I got home from DC yesterday and went to my eating disorder group last night. I was telling them about my trip and what an empowering experience it was to tell my story. I talked about how one of the hallmarks of our disease is that we feel wrong. Our bodies are wrong, our very being is wrong, to the point where we will starve ourselves or eat ourselves to death to try to make those feelings of wrongness go away. The problem is, we can’t selectively dull feelings, and so we end up numbing ourselves to the good that life has to offer as well.
It turns out that despite the best numbing efforts our eating disorders provide, those feelings of wrongness are pervasive, and we walk through life believing that we are just wrong, that we are a mistake. And even when we get treatment, we are still wrong; there is something wrong with us that our wonderful, caring treatment providers are trying to fix. And these everyday heroes help us realize that, while there are things wrong with us, they aren’t necessarily the things we thought were wrong. And they help us learn to feel again, both good and bad, but hopefully not wrong.
They and we work really hard on this, but years of feeling wrong can leave a residue that is hard to wipe away. But then, you come to Capitol Hill and you meet others from around the country—strong, intelligent, funny, interesting, creative, kind, snarky, successful, struggling, triumphant, AMAZING people who have eating disorders—and you start to think that maybe, just maybe, you’re not wrong in every way after all. You start to think that maybe you can take your place among them, with your head held high. You start to realize, as strange it sounds, that perhaps you like people with eating disorders just a little bit more, find them more interesting and just a little cooler, than the average Joe. And what might that mean about you? Could you be OK the way you are, too?

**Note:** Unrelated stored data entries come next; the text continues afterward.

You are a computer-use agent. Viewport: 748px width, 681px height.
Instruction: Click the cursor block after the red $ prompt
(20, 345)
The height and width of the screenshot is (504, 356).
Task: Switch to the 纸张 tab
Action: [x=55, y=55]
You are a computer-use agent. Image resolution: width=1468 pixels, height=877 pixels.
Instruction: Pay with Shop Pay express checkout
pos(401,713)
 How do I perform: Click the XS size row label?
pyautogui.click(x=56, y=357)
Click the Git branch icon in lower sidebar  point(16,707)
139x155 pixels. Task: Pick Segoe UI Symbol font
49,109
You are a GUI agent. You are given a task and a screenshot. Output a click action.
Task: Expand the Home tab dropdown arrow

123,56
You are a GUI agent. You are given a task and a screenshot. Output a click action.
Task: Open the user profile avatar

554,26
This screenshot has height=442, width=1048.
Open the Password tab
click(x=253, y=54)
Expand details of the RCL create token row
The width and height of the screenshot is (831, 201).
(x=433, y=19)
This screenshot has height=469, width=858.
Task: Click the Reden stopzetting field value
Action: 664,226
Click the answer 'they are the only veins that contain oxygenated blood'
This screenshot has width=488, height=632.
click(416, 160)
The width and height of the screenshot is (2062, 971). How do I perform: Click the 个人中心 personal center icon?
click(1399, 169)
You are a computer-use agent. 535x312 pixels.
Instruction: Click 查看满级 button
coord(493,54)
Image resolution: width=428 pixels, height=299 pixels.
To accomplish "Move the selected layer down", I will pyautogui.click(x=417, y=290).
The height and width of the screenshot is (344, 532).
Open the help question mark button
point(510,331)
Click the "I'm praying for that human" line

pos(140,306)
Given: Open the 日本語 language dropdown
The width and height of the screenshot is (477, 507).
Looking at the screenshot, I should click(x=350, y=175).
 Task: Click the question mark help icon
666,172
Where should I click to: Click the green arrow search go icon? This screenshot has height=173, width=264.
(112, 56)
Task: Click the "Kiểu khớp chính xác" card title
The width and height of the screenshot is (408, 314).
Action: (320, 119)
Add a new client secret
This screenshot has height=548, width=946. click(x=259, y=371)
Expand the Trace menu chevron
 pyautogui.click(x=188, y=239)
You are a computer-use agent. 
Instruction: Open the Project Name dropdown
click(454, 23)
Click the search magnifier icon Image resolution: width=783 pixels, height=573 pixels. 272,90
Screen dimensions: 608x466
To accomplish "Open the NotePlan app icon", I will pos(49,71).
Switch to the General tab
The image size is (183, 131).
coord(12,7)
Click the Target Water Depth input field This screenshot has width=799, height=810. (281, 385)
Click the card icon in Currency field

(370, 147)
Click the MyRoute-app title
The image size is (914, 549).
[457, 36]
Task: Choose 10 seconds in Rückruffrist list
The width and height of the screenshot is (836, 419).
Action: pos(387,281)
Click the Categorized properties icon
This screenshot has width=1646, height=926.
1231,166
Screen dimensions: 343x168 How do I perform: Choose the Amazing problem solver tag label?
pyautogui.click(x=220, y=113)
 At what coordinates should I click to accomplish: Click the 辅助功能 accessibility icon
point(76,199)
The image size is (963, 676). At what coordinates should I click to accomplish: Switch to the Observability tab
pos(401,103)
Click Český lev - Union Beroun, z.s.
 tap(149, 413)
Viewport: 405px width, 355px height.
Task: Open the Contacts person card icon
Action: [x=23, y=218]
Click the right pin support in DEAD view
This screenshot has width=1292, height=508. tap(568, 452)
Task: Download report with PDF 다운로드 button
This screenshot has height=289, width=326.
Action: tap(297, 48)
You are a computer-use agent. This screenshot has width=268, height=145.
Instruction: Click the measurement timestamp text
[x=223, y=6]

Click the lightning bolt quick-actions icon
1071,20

And you get your first inkling, the first tiny fluttering in the back of your mind, that maybe you wouldn’t change things if you could. Now, you’re not there yet. Things are still too hard, and the pain of your eating disorder too fresh, but you can actually envision yourself getting to the point where you like yourself, and your life, enough that you don’t think you’d change the past if you could, because it’s what made you who you are today. But that doesn’t mean you wouldn’t change the future for those who come after you, and that’s why you’re here today.
And when you meet the congresspeople, and you talk about the many things that are wrong in our society that contribute to this problem—the under-educated medical professionals and school personnel who miss the early signs; the doctors who tell a mom her son can’t have an eating disorder because he’s a boy; the coaches who call healthy athletes “fat and slow” and put them on diets; the advertisers who feed us a constant diet of digitally-altered images, so that models don’t even look like models anymore; the insurance companies who say things like “we’ll pay for the sick, skinny ones, but not the fatties” or that use physical health criteria to decide what level of MENTAL health care a person needs—then you start to realize that maybe it’s not just YOU who are wrong, like you thought for so many years, but perhaps there’s a lot that is wrong OUTSIDE of you, with our system and our society.
I was telling all of this to my group last night, and I got choked up about it. One of my fellow group members said, “But didn’t you go on this trip last year?” And I said, yes, and it was good, but not like this. And she said, “What’s different?” I said something about last year being about trying to find my way around and logistics and I had a blister from wearing the wrong shoes. The group therapist just looked at me with a soft smile and said, “And this year, you have a thing called feelings.”
It’s taken me a lot of years of treatment and a recent breakthrough to have a thing called feelings. I’m just grateful that I got to not only attend the Eating Disorder Coalition’s Lobby Day, but that I was able to actually experience it, and that we can help others have similar experiences. Lobby Day is about coming together to end the isolation, stepping out of the shame and into the light, and telling our stories to compel others to help right the wrongs, the wrongs that are not us, but are outside of us.
Billie Gray is the Executive Director of The Emily Program Foundation. She first became involved with the Foundation as a volunteer and chair of the Foundation’s Program Development Committee. She is committed to promoting healthy relationships with food and positive body image, helping people receive the right level of treatment sooner, and addressing risk factors that lead to eating disorder development.